##### QUOTED TEXT
Sorry for the slow responce everyone.

Vicki, Coralife are straight pin in 65W. They do have squarepin in 96W.

Mike, I have 6x65W over my 75G and love it. I have the 9325k samwiched between the 6700K and will never go back to a straight 6700K.

gFunk, I have never had a plant that I could not grow.... name something you have trouble growing or want to grow and I bet someone here has grown it in 9325K. Myself not in pure 9325, but a mix, of course.


----------



## gFunk (Aug 19, 2003)

well i have a 40G long that I am going to setup with DIY CO2, using the Hagen system. However, this time I'd like to plan it out well so I'm also shpping for a cannister filter, probably a fluval 300 series, since they're cheap on eBay and I have one that works well. 

I plan on running 130 watts of PC over them, hopefully a mix of 10K and 6500K. 

As for plants that I want to grow, I want to grow a carpet plant of some sort. Probably Glosso or riccia. But I also am considering baby tears or tenellus...any suggestions out there with the setup I plan to run?


----------



## George Willms (Jul 28, 2004)

My suggestion would be to skip the fluval and get an eheim. I have both at home and believe me, the fluval does not compare to the eheim in terms of ease of use, noise level, or it's overall design.
##########
##### GIVEN MATERIAL
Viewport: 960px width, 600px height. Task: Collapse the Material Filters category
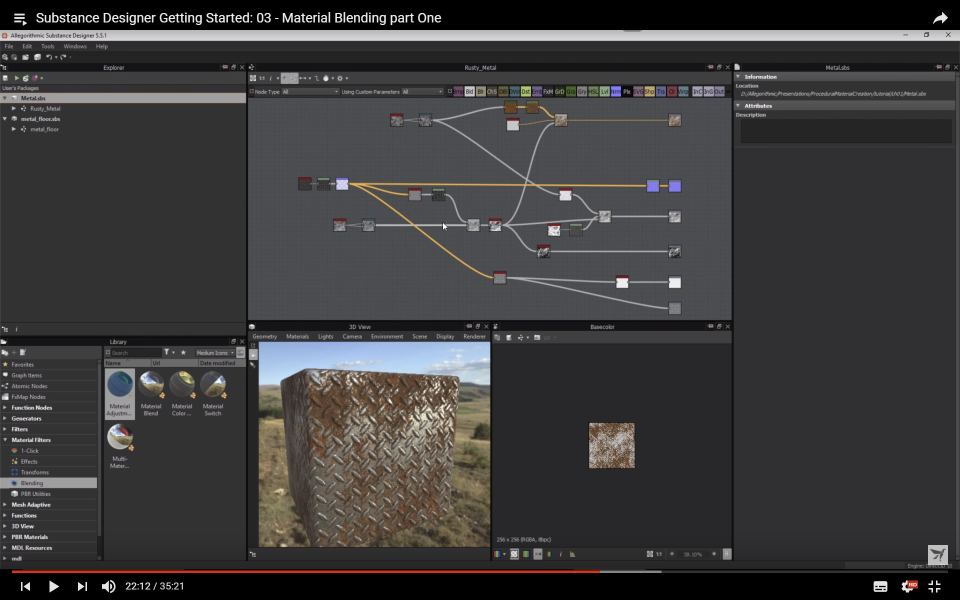[x=5, y=440]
##########
**TASKS TO CARRY OUT**
A - In the aquarium forum thread, how many watts of PC lighting does gFunk plan to run over the 40G long?
B - Continue the aquarium forum thread from the point where it stops.
The material is not used here.

**OUTPUTS BY TASK**
A - 130 watts.

B -
George

Tank specs in profile


----------



## Tenor1 (Mar 3, 2003)

gFunk, I don't think one Hagen is enough for a 40 gallon tank, IMO. I use it on a 6 gallon and my brother has 2 on a 29 gallon. If you get the Mini Vortex from Robert it would work just fine because the reactor increases the volume of usable CO2. The down side is the cost of $50. I'm very happy with the unit.

Regards,
Carlos

==============================
I try to keep the tank plain and simple but it never stays that way!


----------



## Justin Fournier (Jan 27, 2004)

I should add PC lights are 6700K from Coralife, never seen a 6500K and your C02 may be an issue. I don't think one Hagen unit will be even half of what you need. Spend the bucks on a pressurized system. It's worth every penny.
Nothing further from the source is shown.